Entries for locating words and elements:
::::::::
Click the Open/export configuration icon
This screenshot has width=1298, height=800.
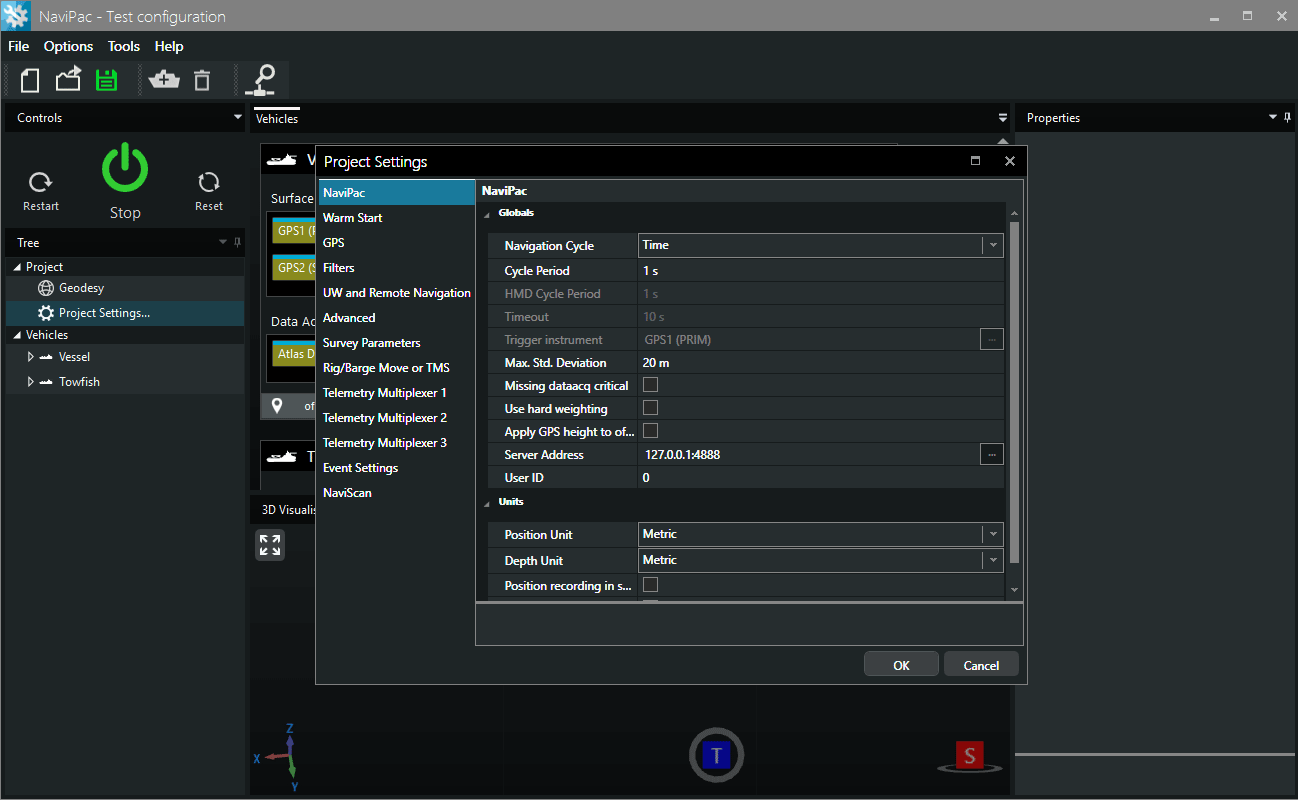pos(68,80)
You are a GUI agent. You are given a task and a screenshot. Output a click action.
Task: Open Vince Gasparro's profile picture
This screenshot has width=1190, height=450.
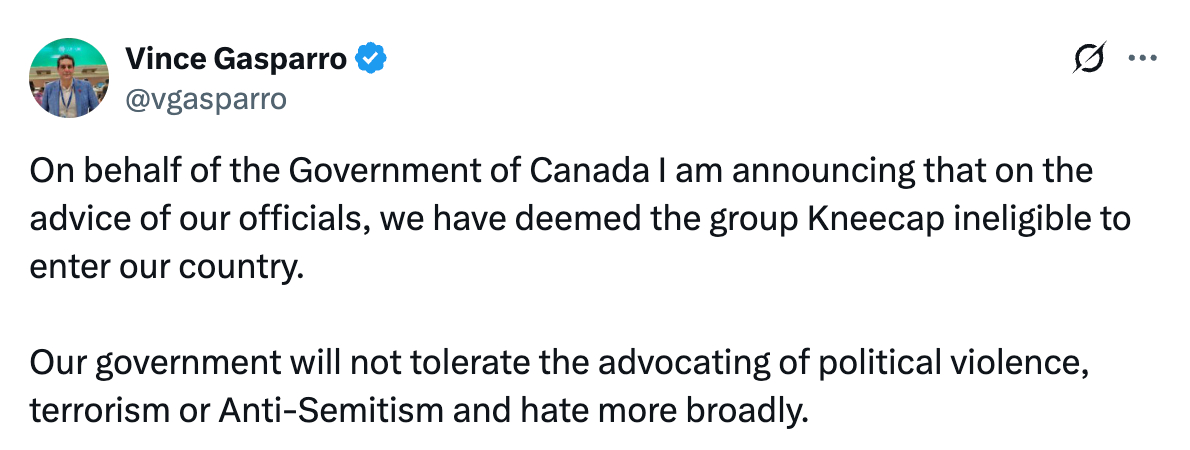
::::::::
AIM OF THE EXERCISE: Rewrite the lines of all the entries above with "screenshot" switched to "screen capture" everywhere, keeping all other text unchanged and leaving out the pictures.

THE SOLUTION:
Click the Open/export configuration icon
This screen capture has width=1298, height=800.
pos(68,80)
You are a GUI agent. You are given a task and a screen capture. Output a click action.
Task: Open Vince Gasparro's profile picture
This screen capture has width=1190, height=450.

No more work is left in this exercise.